** Opening Entries shown block **
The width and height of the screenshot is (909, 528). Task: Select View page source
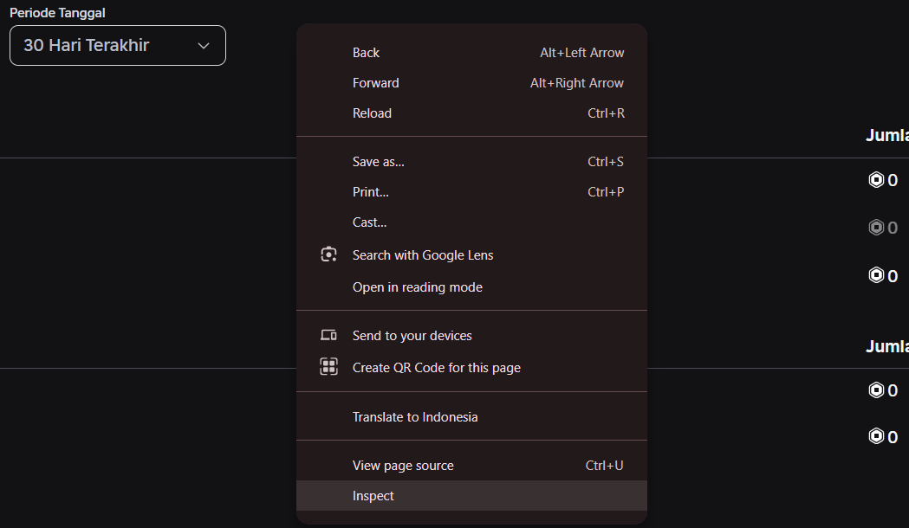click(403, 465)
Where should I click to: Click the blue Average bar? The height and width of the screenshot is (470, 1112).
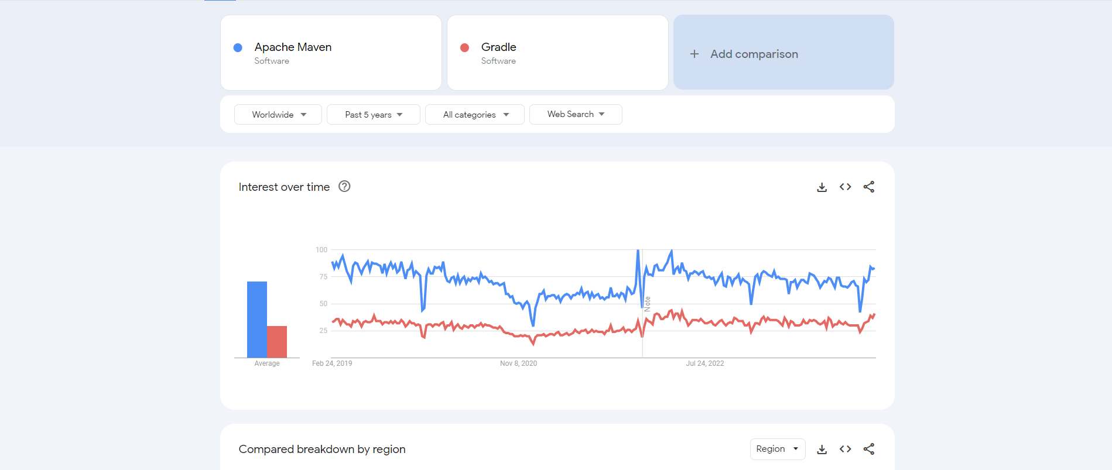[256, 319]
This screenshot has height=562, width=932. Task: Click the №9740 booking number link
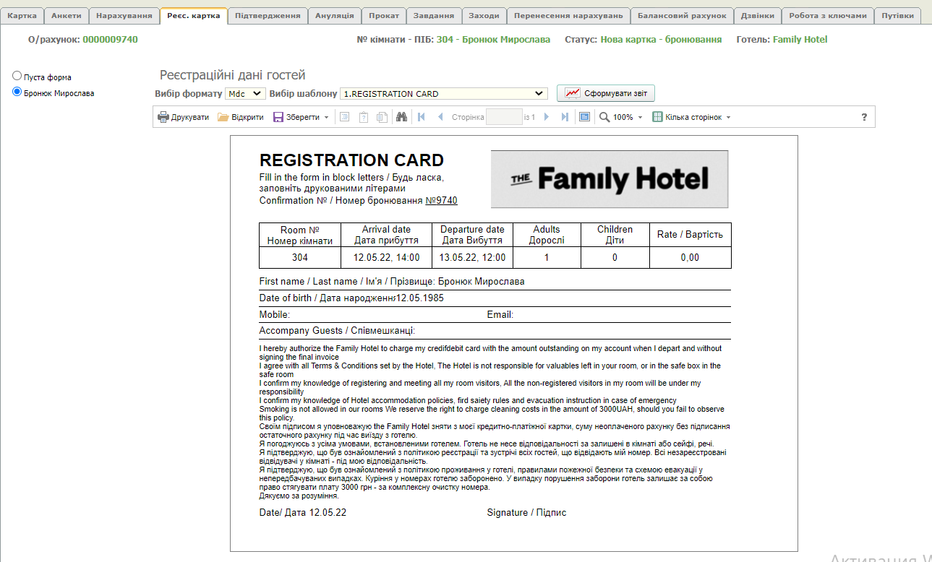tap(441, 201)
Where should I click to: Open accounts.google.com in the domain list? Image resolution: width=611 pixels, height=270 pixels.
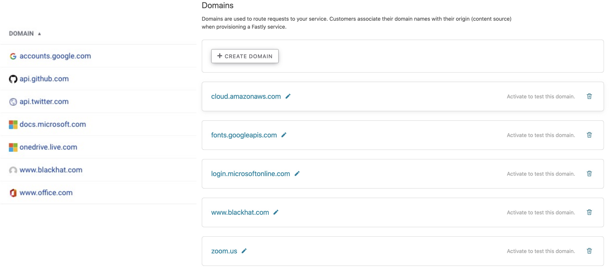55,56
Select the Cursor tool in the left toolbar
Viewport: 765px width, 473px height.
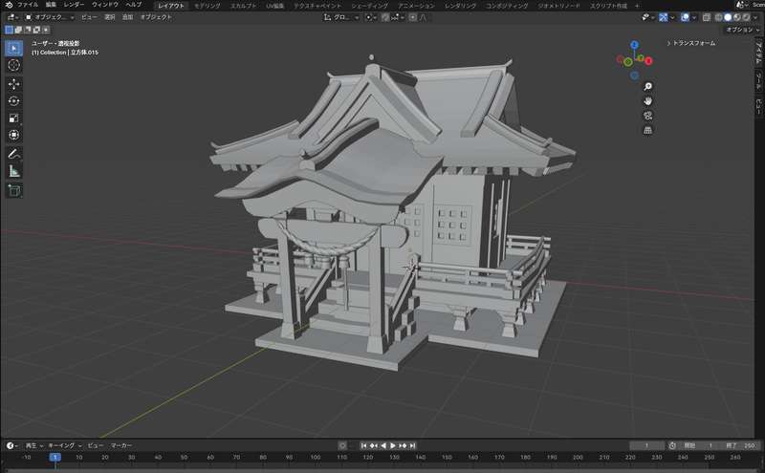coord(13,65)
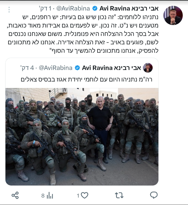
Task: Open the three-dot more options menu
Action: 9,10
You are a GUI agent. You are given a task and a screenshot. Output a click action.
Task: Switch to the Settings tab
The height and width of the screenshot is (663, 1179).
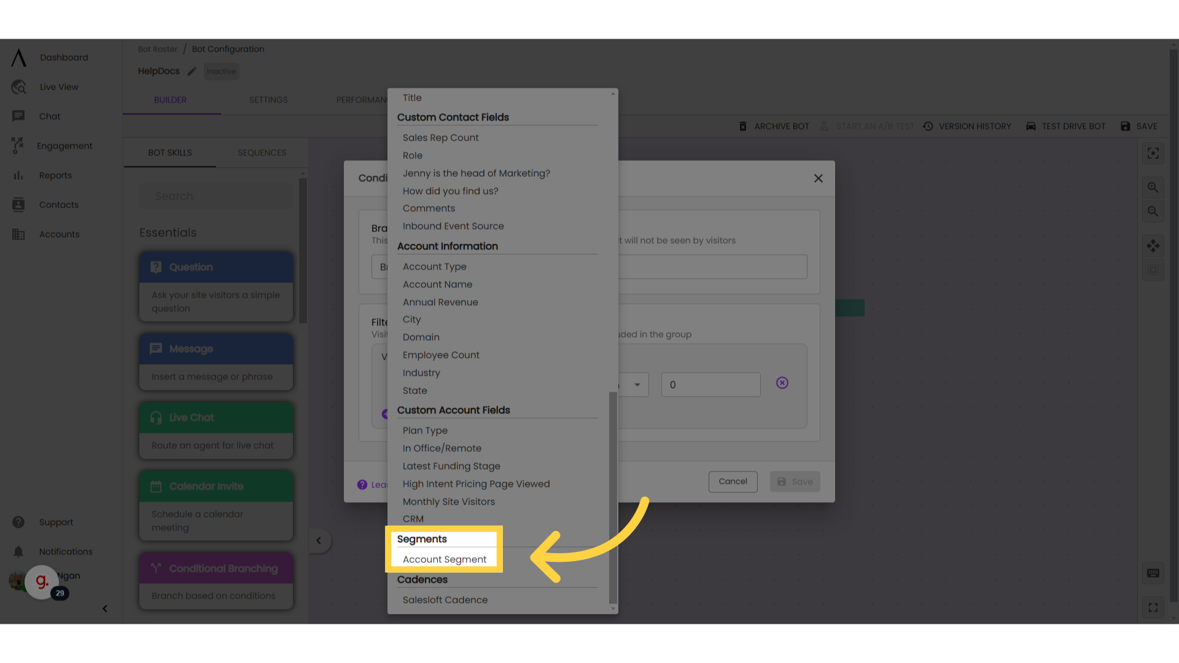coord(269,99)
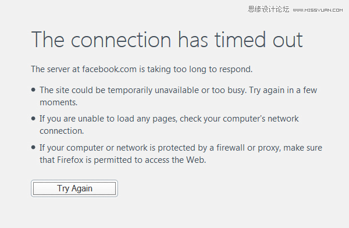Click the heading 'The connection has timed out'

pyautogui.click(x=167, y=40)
** Closing Entries shown block **
Only the lines starting at the one that holds "Task: Switch to the Settings tab" and ending at the last line of the data belong in your answer. Please set them down exactly and omit the pictures.

Task: Switch to the Settings tab
The height and width of the screenshot is (663, 1179).
coord(269,99)
Click the heading 'The connection has timed out'

pyautogui.click(x=167, y=40)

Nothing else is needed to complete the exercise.